+++ DATASET RECORDS

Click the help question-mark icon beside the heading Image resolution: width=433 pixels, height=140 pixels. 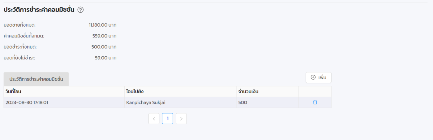[80, 10]
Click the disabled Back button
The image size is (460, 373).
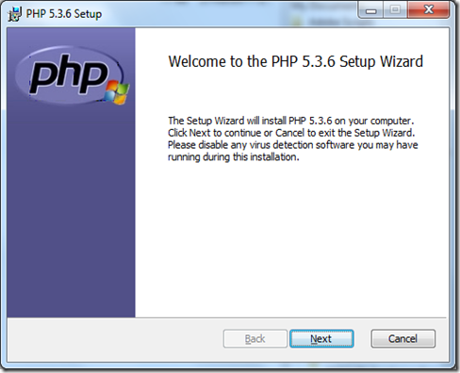[x=255, y=339]
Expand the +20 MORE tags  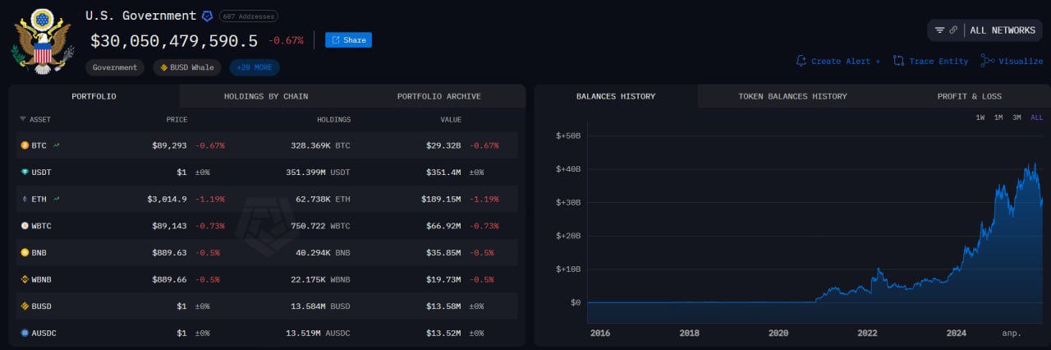pyautogui.click(x=255, y=67)
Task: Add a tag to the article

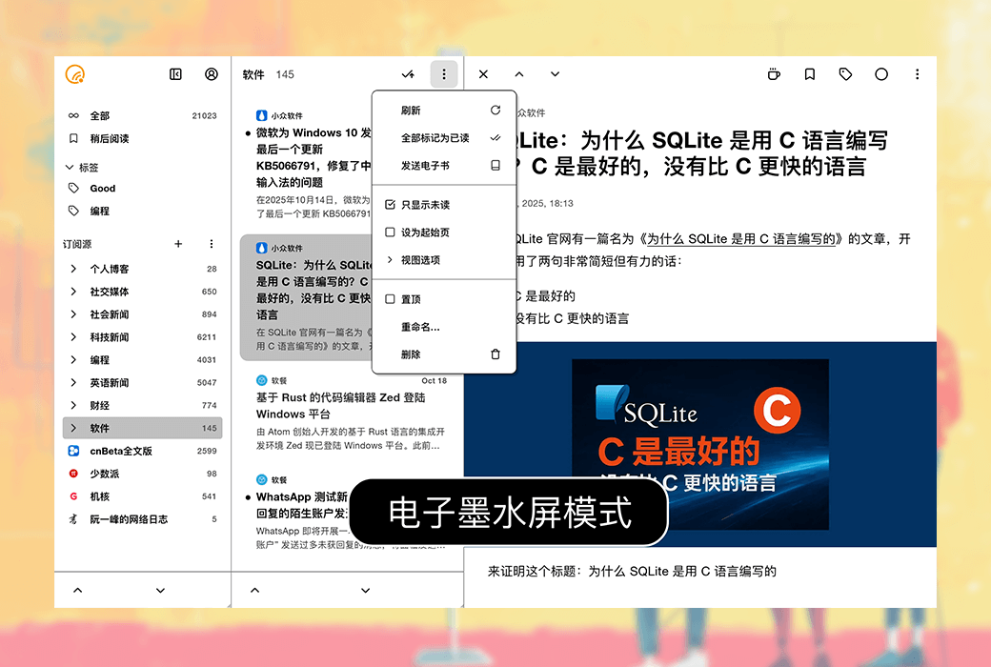Action: coord(845,74)
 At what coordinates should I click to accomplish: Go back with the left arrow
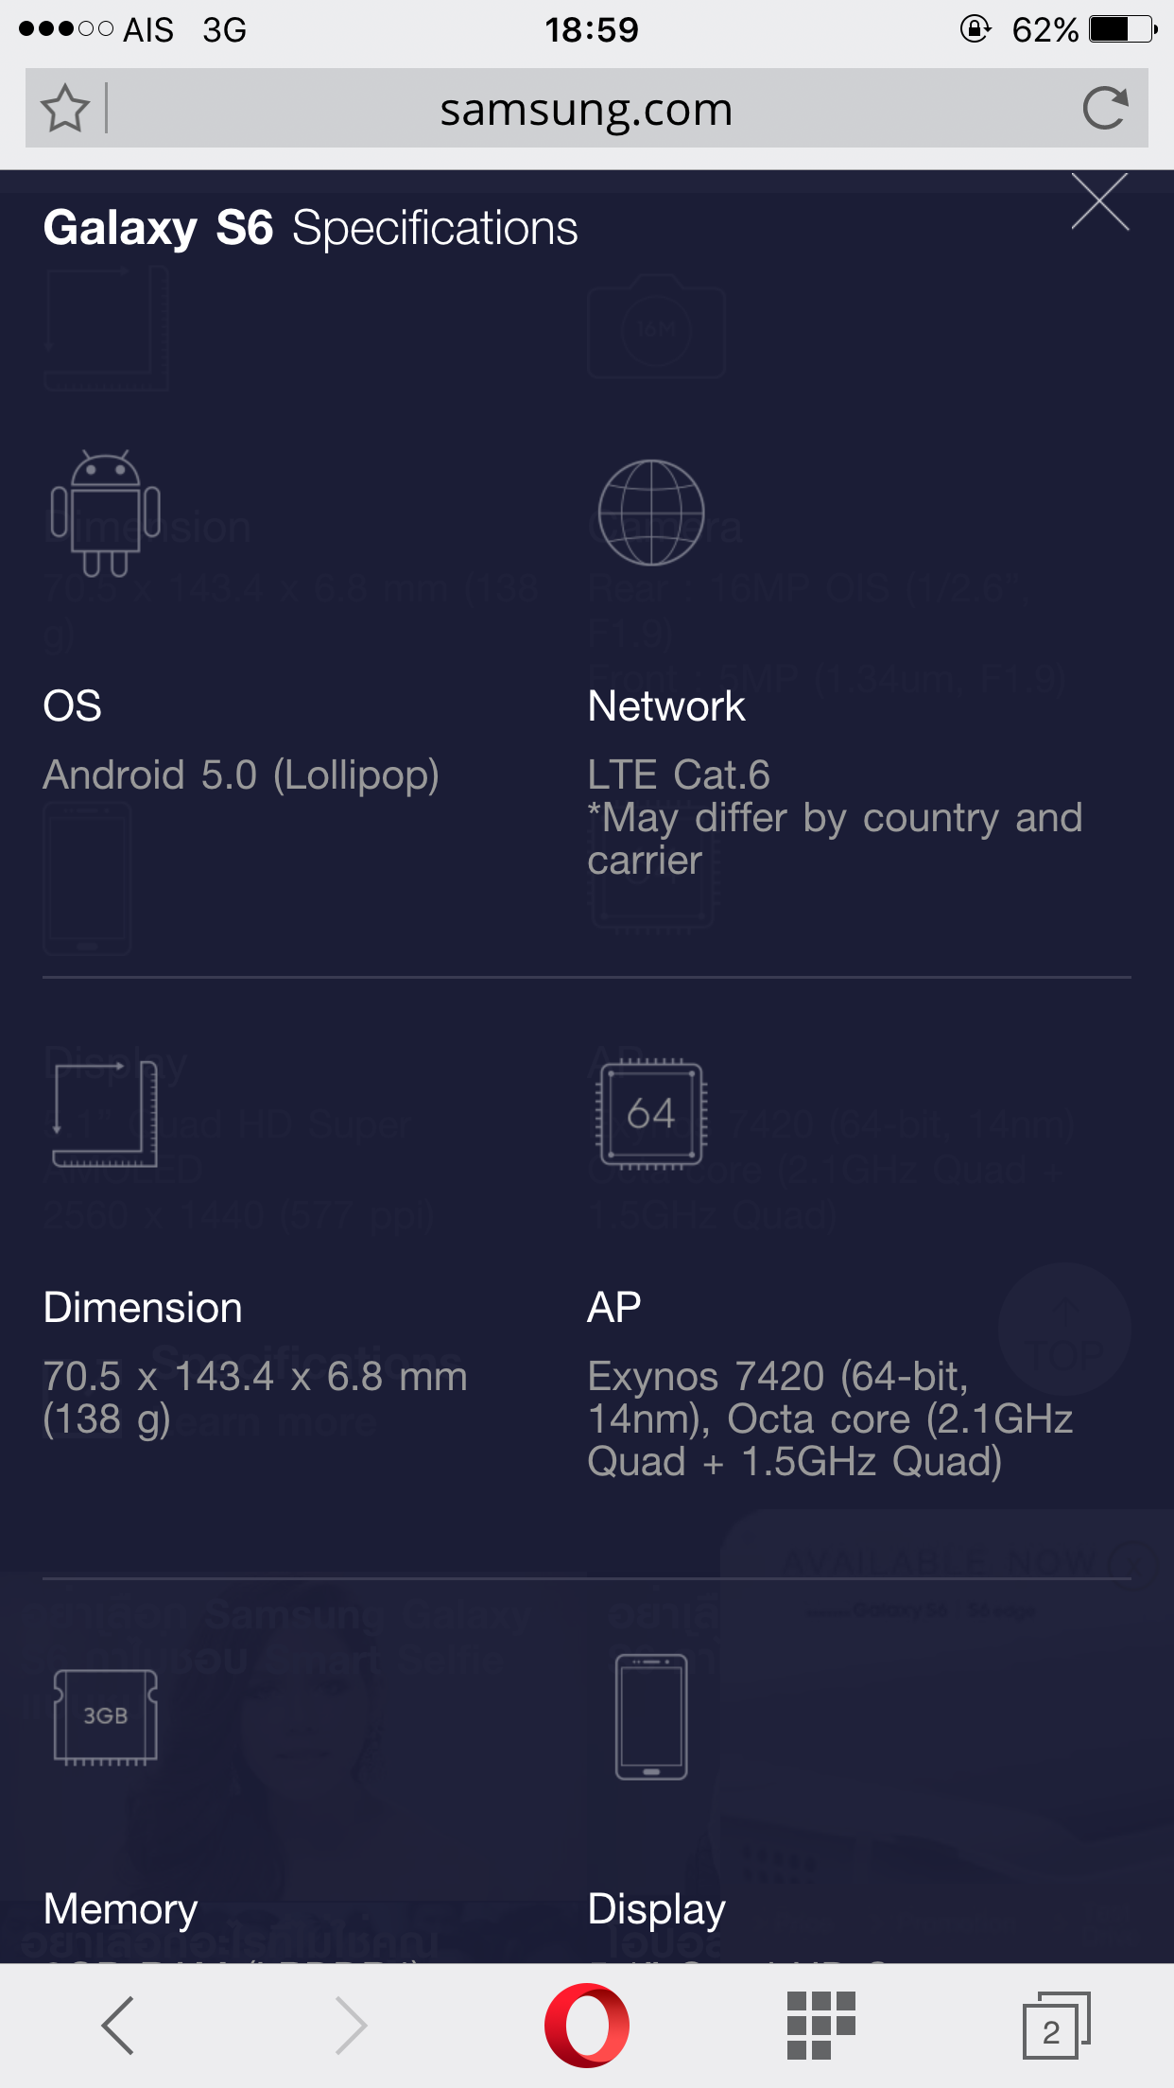pyautogui.click(x=118, y=2026)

++++++

- [HOW TO COMPLETE THIS TASK]:
Omit all pictures and write out, exactly, only the lines from the line containing "Task: Add a tag to the article" through the last line of the entries above.

- [RESULT]:
Task: Add a tag to the article

Action: coord(845,74)
 At what coordinates should I click to accomplish: Go back with the left arrow
pyautogui.click(x=118, y=2026)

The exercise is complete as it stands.